Pilot Study on the Use of a Wearable Remote Electroencephalography Device to Identify Neonates at Risk for Neonatal Seizures and Status Epilepticus
Overview
- Phase
- Not Applicable
- Intervention
- Not specified
- Conditions
- Neonatal Encephalopathy
- Sponsor
- Mayo Clinic
- Locations
- 1
- Primary Endpoint
- Evaluate the effectiveness of the Epilog device in identification of neonates who are at risk for seizures and need formal EEG monitoring or cooling
- Status
- Withdrawn
- Last Updated
- last year
Overview
Brief Summary
The purpose of this study is to see if the use of wireless brain wave monitoring can be helpful for newborns and help their medical providers identify seizures earlier and to monitor for the risk for seizures.
Detailed Description
Our goals are to evaluate the effectiveness of the Epilog device in identification of neonates who are at risk for seizures and need formal EEG monitoring or cooling. The current process for these patients would be transfer from Rochester Methodist Hospital to the St. Mary's level 3 NICU for EEG monitoring. Given that in case of neonatal encephalopathy, there is 6-hour window in which to make the critical decision of whether to initiate therapeutic hypothermia or not, rapid access to EEG data is crucial.

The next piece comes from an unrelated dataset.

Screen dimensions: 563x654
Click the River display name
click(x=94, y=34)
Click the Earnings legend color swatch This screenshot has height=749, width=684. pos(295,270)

We would like to perform a pilot study on use of wireless EEG technology in neonates with mild neonatal encephalopathy and neonates with spells to see if this device can be used to determine the risk for neonatal seizure and need for escalation of care and full scalp EEG.
Investigators
Anthony L. Fine, MD
Principal Investigator
Mayo Clinic
Eligibility Criteria
Inclusion Criteria
- •Age 28 days old or less (postnatal age)
- •Neonatal encephalopathy as judged by clinical team or symptoms concerning for subtle seizures
- •Patient currently in level 1 newborn nursery or level 2 or 3 NICU
Exclusion Criteria
- •Medical comorbidity which would result in prolonged need for sedation
- •Prolonged EEG monitoring is medically indicated
Outcomes
Primary Outcomes
Evaluate the effectiveness of the Epilog device in identification of neonates who are at risk for seizures and need formal EEG monitoring or cooling
Time Frame: Approximately 2 to 72 hours
Total number of neonates that Epilog device identifies as requiring formal EEG monitoring
Evaluate time to formal long-term EEG monitoring in neonates monitored with the Epilog device compared to a historical control cohort of neonates undergoing EEG evaluation.
Time Frame: Approximately 2 to 72 hours
Time from initiation of monitoring with Epilog device to monitoring completion or conversion to formal prolonged EEG monitoring.